Thursday, February 06, 2014

 

Two and Two

Georg Christoph Lichtenberg, Sudelbücher K 303 (tr. R.J. Hollingdale):
Doubt everything at least once, even the proposition that two times two equals four.

Zweifle an allem wenigstens einmal, und wäre es auch der Satz: zweimal 2 ist 4.
Tom Moore's Diary, ed. J.B. Priestly (Cambridge: Cambridge University Press, 1925), p. 133 (May 27, 1828):
Breakfasted at Rogers's, to meet [James Fenimore] Cooper, the American: Littleton and Lady Sarah, and Luttrell, also of the party. Cooper very agreeable. Anecdote of the disputatious man: "Why, it is as plain as that two and two make four." "But I deny that too; for two and two make twenty-two."
George Eliot, Adam Bede, chapter LIII:
"As for other things, I daresay she's like the rest o' the women—thinks two and two 'll come to make five, if she cries and bothers enough about it."
A.E. Housman, Last Poems, XXXV (final stanza):
To think that two and two are four
  And neither five nor three
The heart of man has long been sore
  And long 'tis like to be.
H.L. Mencken, A Mencken Chrestomathy (New York: Knopf, 1949; rpt.

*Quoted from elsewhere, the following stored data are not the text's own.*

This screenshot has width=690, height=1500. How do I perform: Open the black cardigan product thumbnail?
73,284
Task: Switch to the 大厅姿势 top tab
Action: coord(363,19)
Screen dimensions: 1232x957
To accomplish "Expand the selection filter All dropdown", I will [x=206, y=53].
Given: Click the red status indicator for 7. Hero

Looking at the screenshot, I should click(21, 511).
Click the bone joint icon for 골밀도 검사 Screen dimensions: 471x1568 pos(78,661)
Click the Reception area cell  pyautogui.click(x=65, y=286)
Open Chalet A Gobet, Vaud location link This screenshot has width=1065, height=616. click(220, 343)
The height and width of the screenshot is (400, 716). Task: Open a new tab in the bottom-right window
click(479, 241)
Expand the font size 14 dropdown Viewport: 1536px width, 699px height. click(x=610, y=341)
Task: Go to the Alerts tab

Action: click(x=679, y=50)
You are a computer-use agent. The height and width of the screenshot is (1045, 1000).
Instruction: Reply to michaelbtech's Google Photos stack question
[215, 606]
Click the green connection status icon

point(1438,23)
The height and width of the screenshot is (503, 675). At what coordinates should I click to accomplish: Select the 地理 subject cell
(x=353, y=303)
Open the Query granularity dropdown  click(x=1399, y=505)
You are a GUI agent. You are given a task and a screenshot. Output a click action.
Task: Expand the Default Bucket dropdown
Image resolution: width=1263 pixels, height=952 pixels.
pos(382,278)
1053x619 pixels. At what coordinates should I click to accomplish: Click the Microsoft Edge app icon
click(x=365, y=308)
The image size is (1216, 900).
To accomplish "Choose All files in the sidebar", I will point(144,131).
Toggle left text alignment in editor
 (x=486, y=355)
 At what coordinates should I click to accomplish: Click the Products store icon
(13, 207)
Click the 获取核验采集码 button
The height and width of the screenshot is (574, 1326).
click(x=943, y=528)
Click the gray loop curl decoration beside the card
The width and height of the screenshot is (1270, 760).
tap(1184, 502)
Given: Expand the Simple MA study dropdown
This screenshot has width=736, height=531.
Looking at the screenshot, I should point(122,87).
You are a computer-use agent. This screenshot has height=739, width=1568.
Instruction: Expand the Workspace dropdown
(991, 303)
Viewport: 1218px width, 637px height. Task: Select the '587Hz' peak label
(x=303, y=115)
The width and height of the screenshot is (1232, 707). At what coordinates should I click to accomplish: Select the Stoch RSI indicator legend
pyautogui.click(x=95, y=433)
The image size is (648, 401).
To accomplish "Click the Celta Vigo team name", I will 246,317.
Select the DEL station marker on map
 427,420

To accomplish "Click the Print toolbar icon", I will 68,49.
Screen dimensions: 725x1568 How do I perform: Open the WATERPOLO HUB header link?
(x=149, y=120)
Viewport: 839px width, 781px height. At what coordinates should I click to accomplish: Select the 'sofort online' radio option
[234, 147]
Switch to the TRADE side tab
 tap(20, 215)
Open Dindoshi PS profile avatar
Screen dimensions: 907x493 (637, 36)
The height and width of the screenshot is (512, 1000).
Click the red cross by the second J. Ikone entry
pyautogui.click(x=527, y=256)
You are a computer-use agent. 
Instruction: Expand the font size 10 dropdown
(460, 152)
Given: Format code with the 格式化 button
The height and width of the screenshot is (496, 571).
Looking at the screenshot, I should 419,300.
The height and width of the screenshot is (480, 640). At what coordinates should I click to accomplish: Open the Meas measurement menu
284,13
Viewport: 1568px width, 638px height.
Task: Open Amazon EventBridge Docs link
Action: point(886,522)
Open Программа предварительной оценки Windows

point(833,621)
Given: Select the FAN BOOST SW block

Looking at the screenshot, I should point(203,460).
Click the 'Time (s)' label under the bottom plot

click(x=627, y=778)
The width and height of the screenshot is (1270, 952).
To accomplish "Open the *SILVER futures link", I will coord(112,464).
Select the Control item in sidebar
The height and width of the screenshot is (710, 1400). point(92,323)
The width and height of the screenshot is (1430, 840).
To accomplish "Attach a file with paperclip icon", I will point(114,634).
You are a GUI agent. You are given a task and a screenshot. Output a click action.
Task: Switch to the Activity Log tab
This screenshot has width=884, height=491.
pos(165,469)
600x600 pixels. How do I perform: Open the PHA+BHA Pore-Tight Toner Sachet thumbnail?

New York: Random House, 1982), pp. 13-14:
A metaphysician is one who, when you remark that twice two makes four, demands to know what you mean by twice, what by two, what by makes, and what by four. For asking such questions metaphysicians are supported in oriental luxury in the universities, and respected as educated and intelligent men.
Albert Camus, The Plague:
But there always comes a time in history when the man who dares to say that two and two make four is punished with death.

Mais il vient toujours une heure dans l'histoire où celui qui ose dire que deux et deux font quatre est puni de mort.